Sometimes you want a whole hierarchy of tagged cache values to share a common tag. In a SaaS application for example, you might want to tag all of an account's cached values with the account's ID so that if an issue arises, you can easily clear their entire set of cached values, ensuring a fresh start.

This is possible via the use of HeritableTags. With heritable tags, you can transform this code where the tag has to be applied at every level:

$tt->remember('key:level:1', 0, ['account:123'], function () {
    //... code ...
    $tt->remember('key:level:2', 0, ['account:123'], function () {
        // ... more ... code ...
        $tt->remember('key:level:3', 0, ['account:123'], function () {
            // ... even ... more ... code ...
            $tt->remember('key:level:4', 0, ['account:123'], function () {
                // ... wow ... that's ... a ... lot ... of ... code ...
            });
        });
    });
});

To this:

$tt->remember('key:level:1', 0, [new HeritableTag('account:123')], function () {
    //... code ...
    $tt->remember('key:level:2', 0, [], function () {
        // ... more ... code ...
        $tt->remember('key:level:3', 0, [], function () {
            // ... even ... more ... code ...
            $tt->remember('key:level:4', 0, [], function () {
                // ... wow ... that's ... a ... lot ... of ... code ...
            });
        });
    });
});

Now the tag only needs to be applied once and will be automatically added to any child cached value at any level.

Clearing the whole cache

Sometimes, you might want or need to clear every cached value. For example you are changing the format or the code that returns a nested cache value. Those cache values are deeply nested and there's millions of them, making it hard to generate and clear every single tag for those.

Let's explore options around clearing a large part of the cache:

Global tag (Not Recommended)

While this approach is not recommended, it helps understand the recommended approach.

A simple approach would be to add a HeritableTag at the root that would be a cache version.
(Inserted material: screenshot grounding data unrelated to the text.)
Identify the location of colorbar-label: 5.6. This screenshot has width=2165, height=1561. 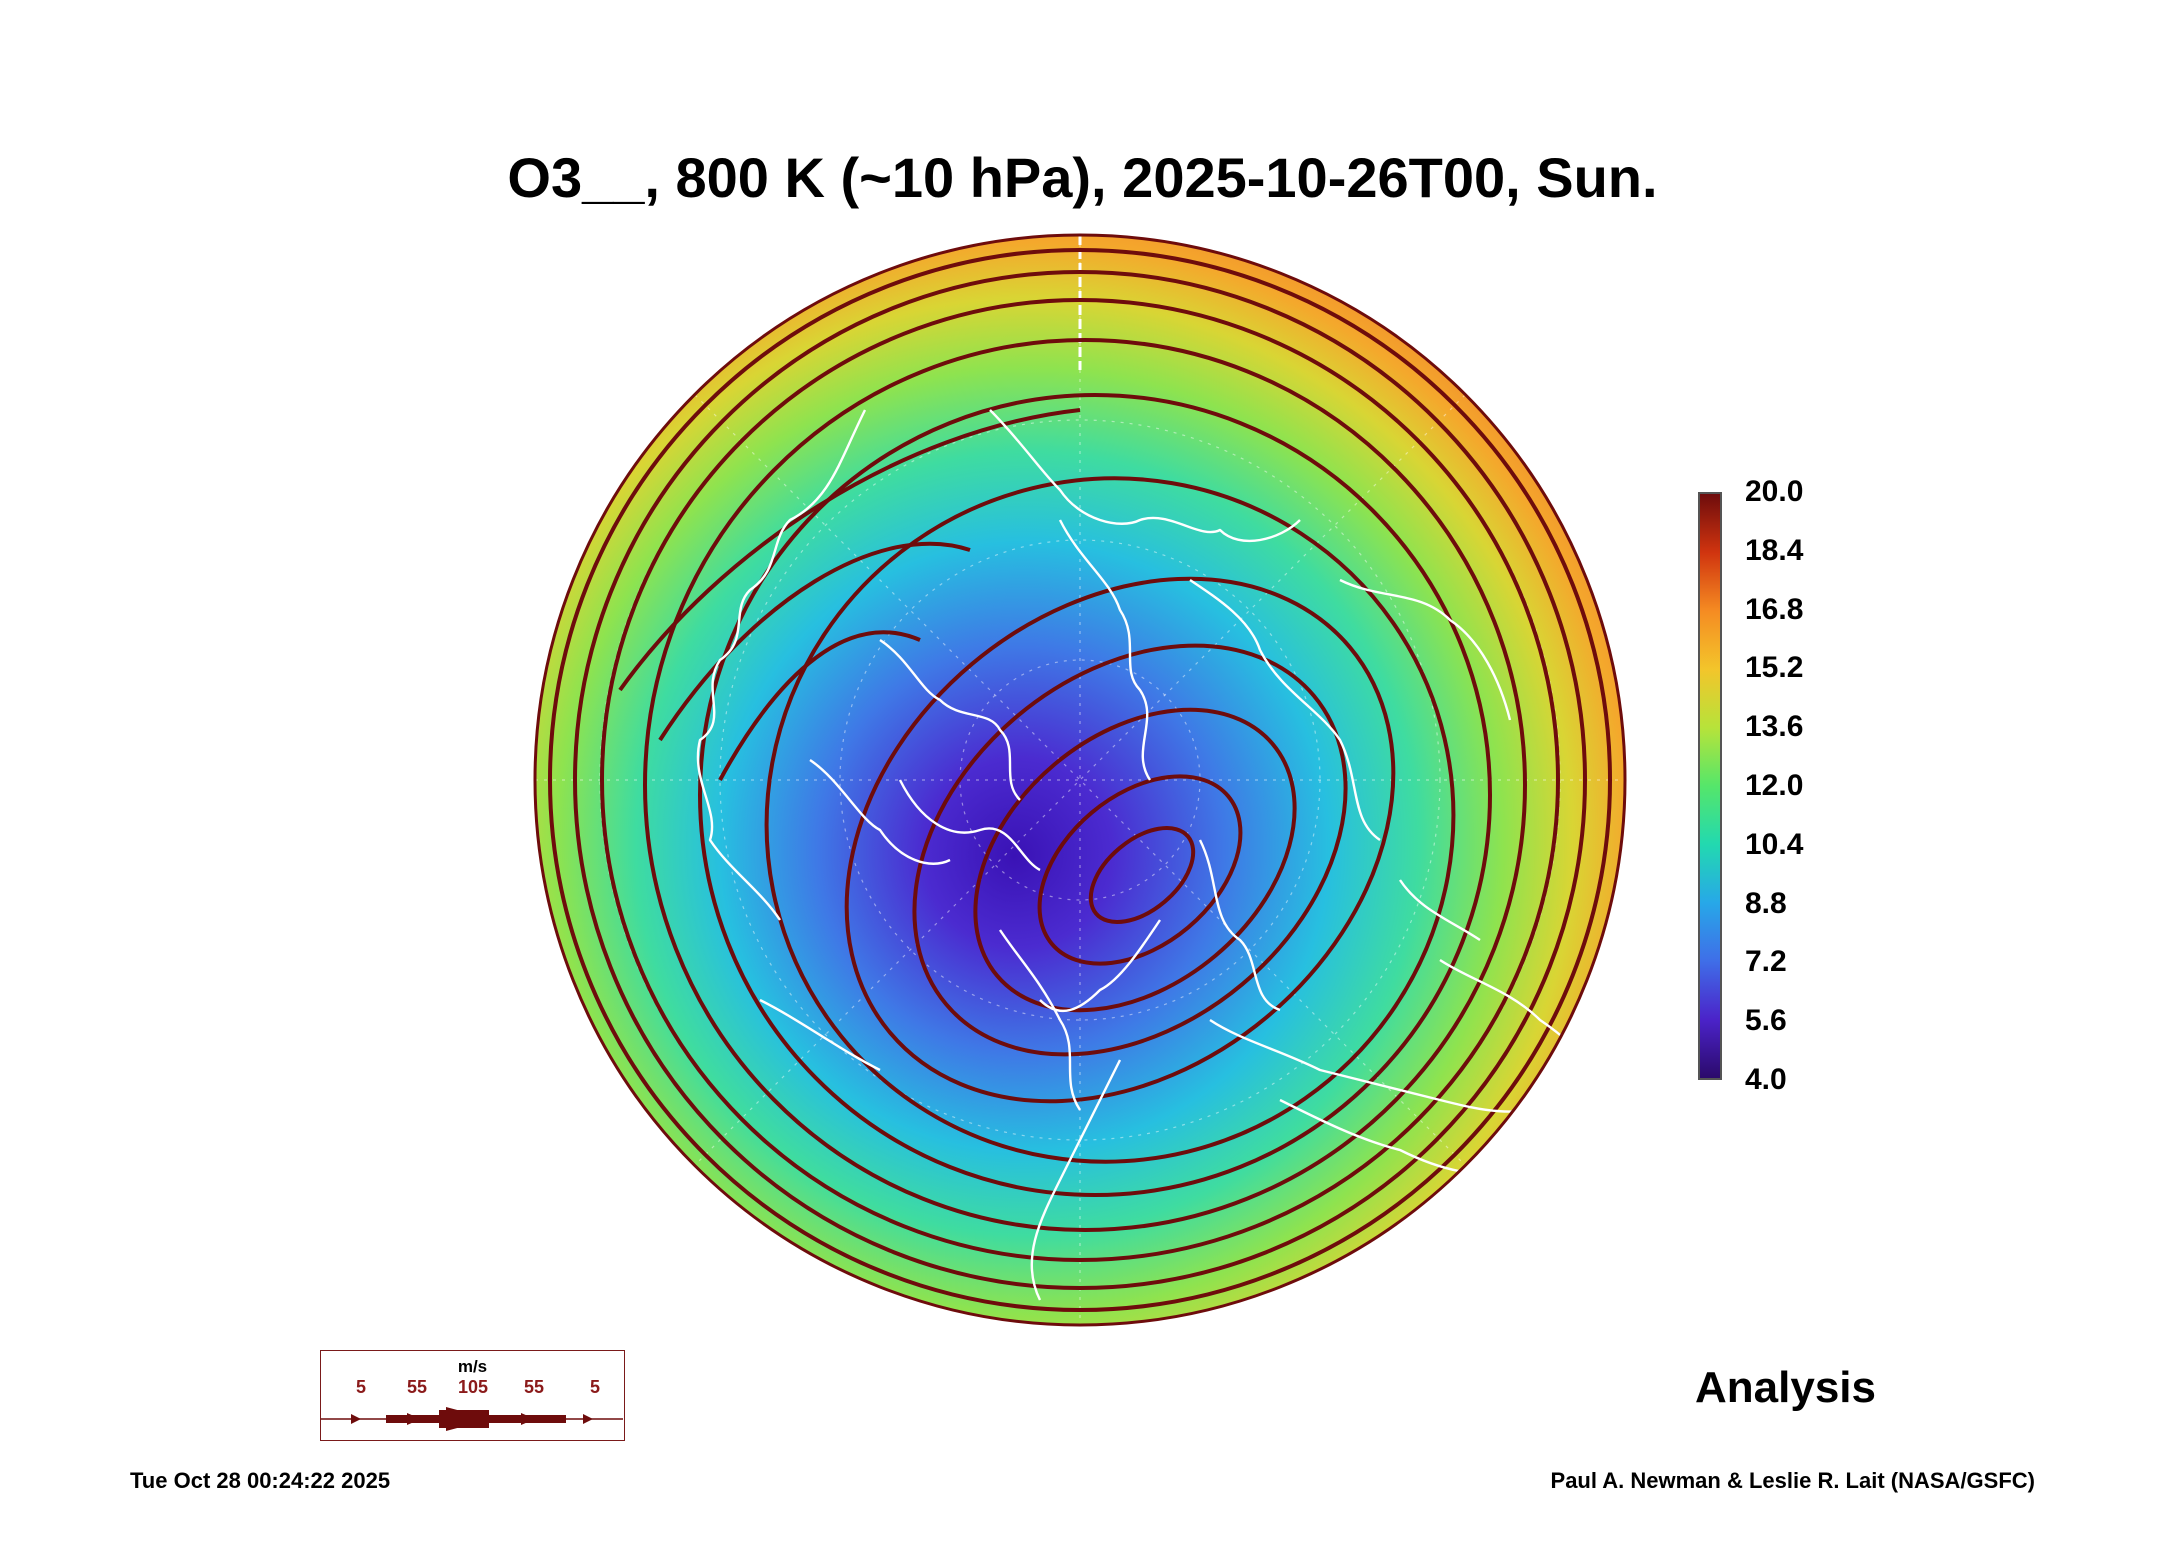
(1766, 1021).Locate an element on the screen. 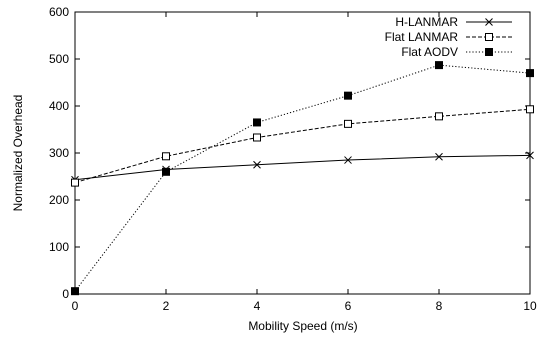 Image resolution: width=547 pixels, height=337 pixels. legend-label: Flat LANMAR is located at coordinates (422, 37).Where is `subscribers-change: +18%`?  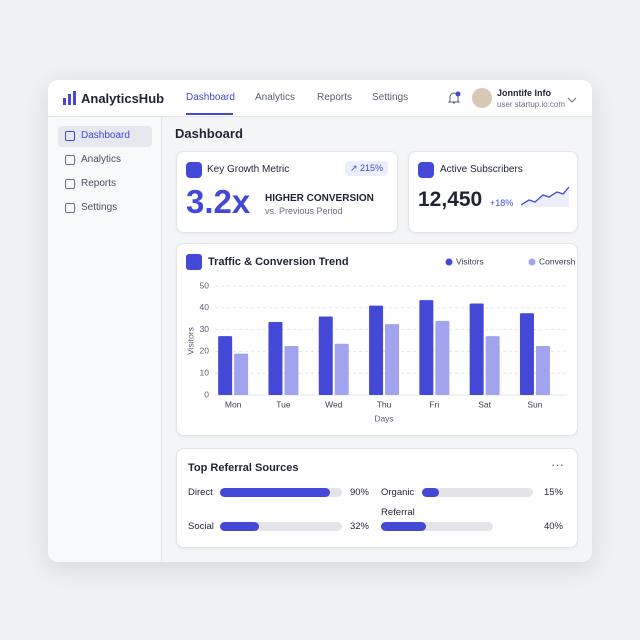
subscribers-change: +18% is located at coordinates (502, 203). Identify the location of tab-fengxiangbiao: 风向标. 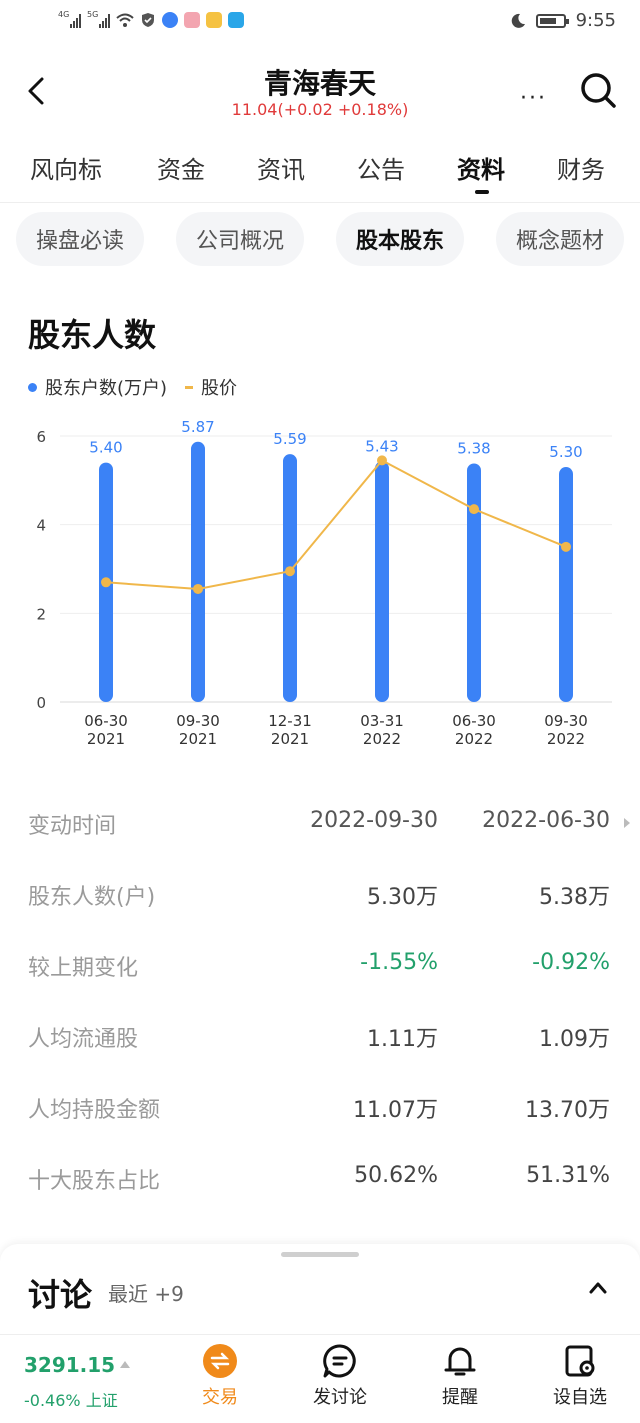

For example, the very first call to remember could use:

$tt->remember('key', 0, [new HeritableTag('cache-global')], function () {
    // ... code ...
});

Then cache-global would be applied to every single value on your cache and calling

$tt->clearTags('cache-global');

Would invalidate every single cached value.

Why is it not recommended

Depending on your situation, clearing the entirety of your cache in a split second like this could have dramatic effects. If your code isn't able to sustain the volume of codes it is receiving without being backed by cache, then your service would be down, or your library unresponsive, or your process would spike CPU usage beyond reason etc...

Having experienced this type of situation first hand, we advise entirely against having such global tags.

You might not even be in control of when that cache gets cleared. If your distributed cache of choice needs to makes space for other values and decides to eliminate this specific tag from storage, then suddenly all your cache data is gone and your systems are in the red.

ShardingTags

The approach we suggest instead is the use of sharding tags. If again, we take the example of a SaaS platform where the cache for each account has completely separate tags, maybe you are already adding a HeritableTag based on the account ID.

ShardingTag are HeritableTag that will hash a value and associate it to any shard within a given number of shards, creating a tag like shard:1 or shard:18. You can then clear those shard tags one by one, allowing some time for your system caches to get warm again and avoid a catastrophic event.

$tt->remember('key', 0, [new ShardingTag('shard', $account->id, 20)], function () {
    // ... code ...
});

Since a ShardingTag is a HeritableTag, this would ensure that any value cached within this call has the same tag applied. When you need to clear the entirety of your cache but go at it prudently, you can then:

for ($i = 0; $i < 20; $i++) {
    $tt->clearTags('shard:'.$i);
    sleep(60);
}

This would clear 5% (1/20th) of your cache every minute.